## Exercise brief
As the answer, give exactly the lines of the records below from the one with "This screenshot has width=980, height=560." through the one with "Open the officer photo link preview thumbnail", ends included and pictures left out.

## Extracted material

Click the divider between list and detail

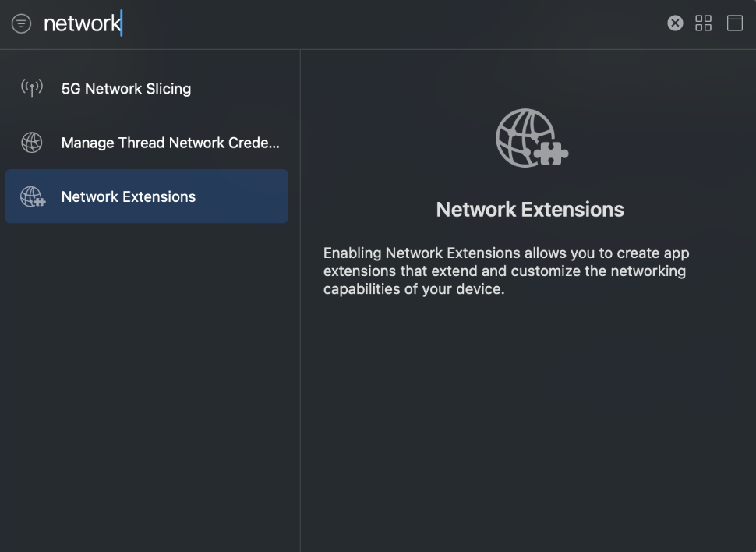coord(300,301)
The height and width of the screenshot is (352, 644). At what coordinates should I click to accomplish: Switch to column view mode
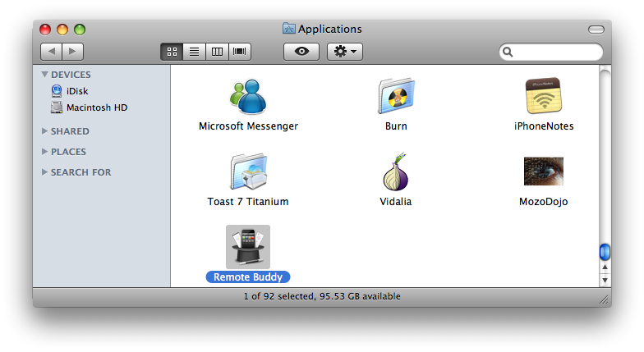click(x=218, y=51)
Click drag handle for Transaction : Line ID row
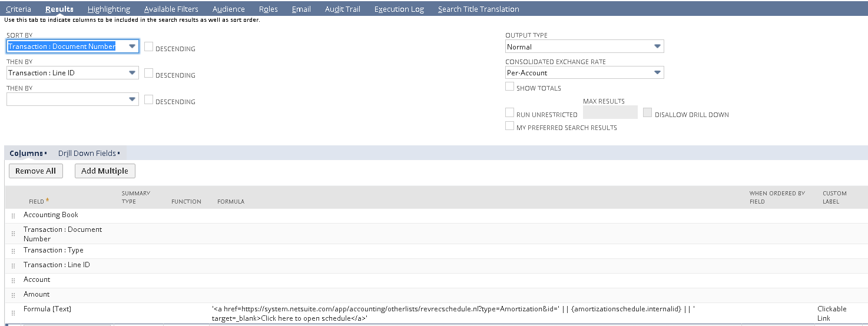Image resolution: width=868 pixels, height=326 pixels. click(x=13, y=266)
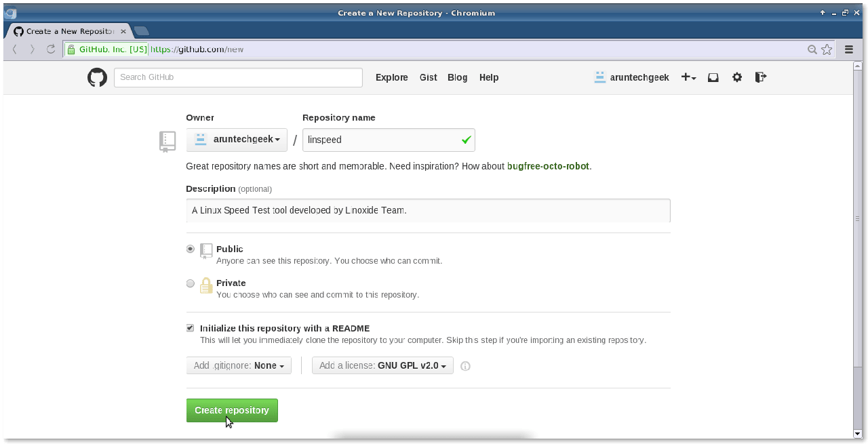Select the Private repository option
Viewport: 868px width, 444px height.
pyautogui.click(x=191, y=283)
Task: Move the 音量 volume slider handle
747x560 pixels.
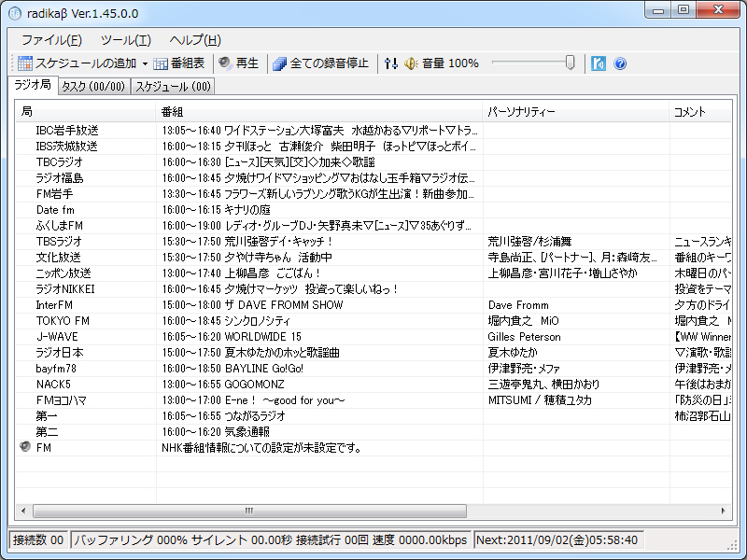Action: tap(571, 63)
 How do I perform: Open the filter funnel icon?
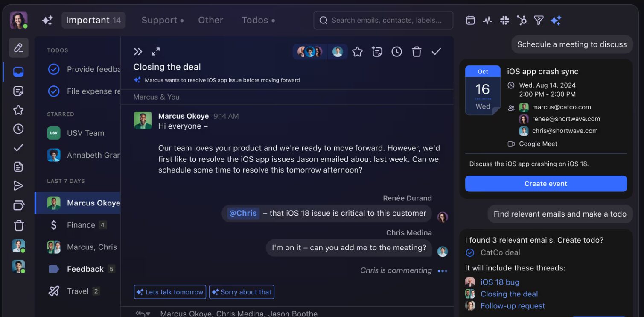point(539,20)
==
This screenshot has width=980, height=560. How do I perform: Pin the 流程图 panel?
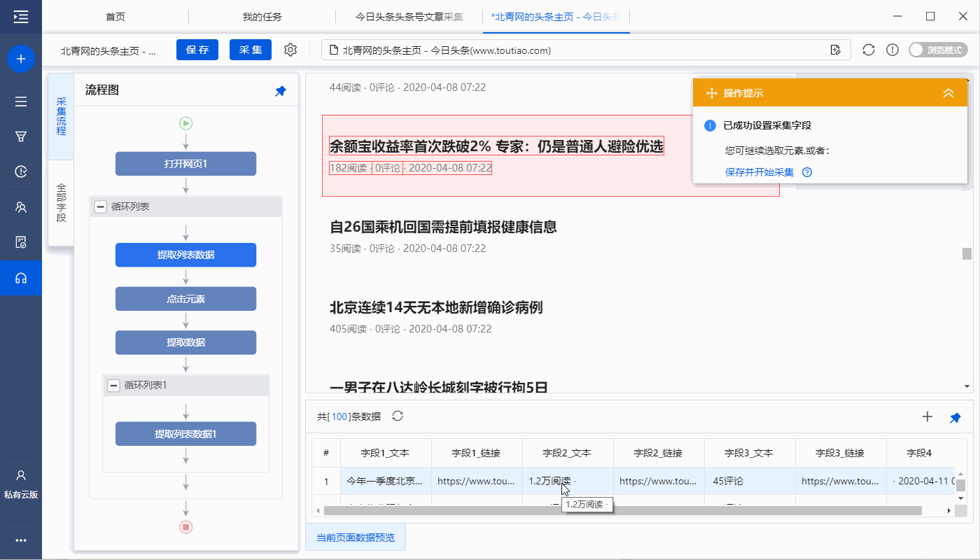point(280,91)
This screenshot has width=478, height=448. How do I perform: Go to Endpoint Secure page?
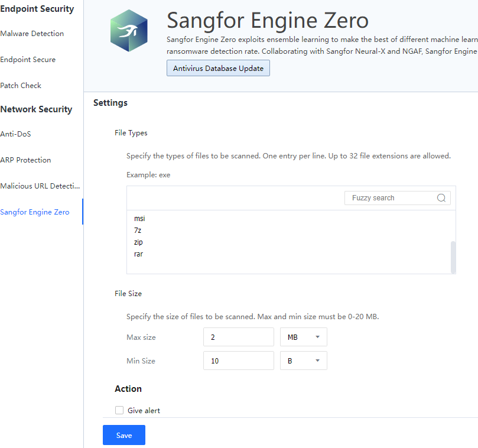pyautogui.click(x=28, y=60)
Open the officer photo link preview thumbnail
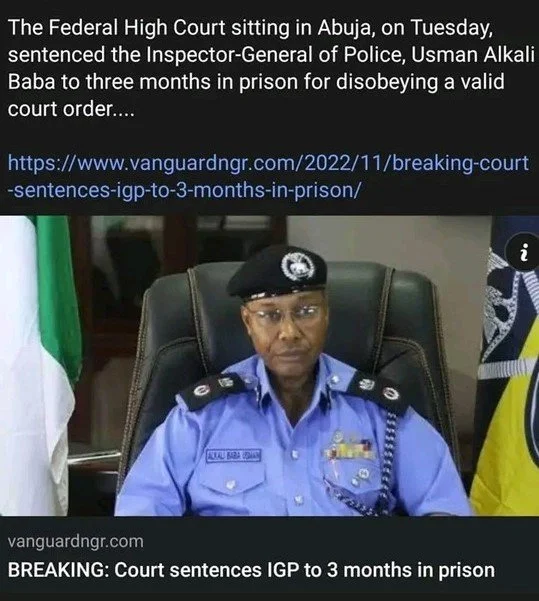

## Exercise output
This screenshot has width=980, height=560. How do I perform: Pin the 流程图 panel?
point(280,91)
This screenshot has width=478, height=448. How do I perform: Go to Endpoint Secure page?
pyautogui.click(x=28, y=60)
Open the officer photo link preview thumbnail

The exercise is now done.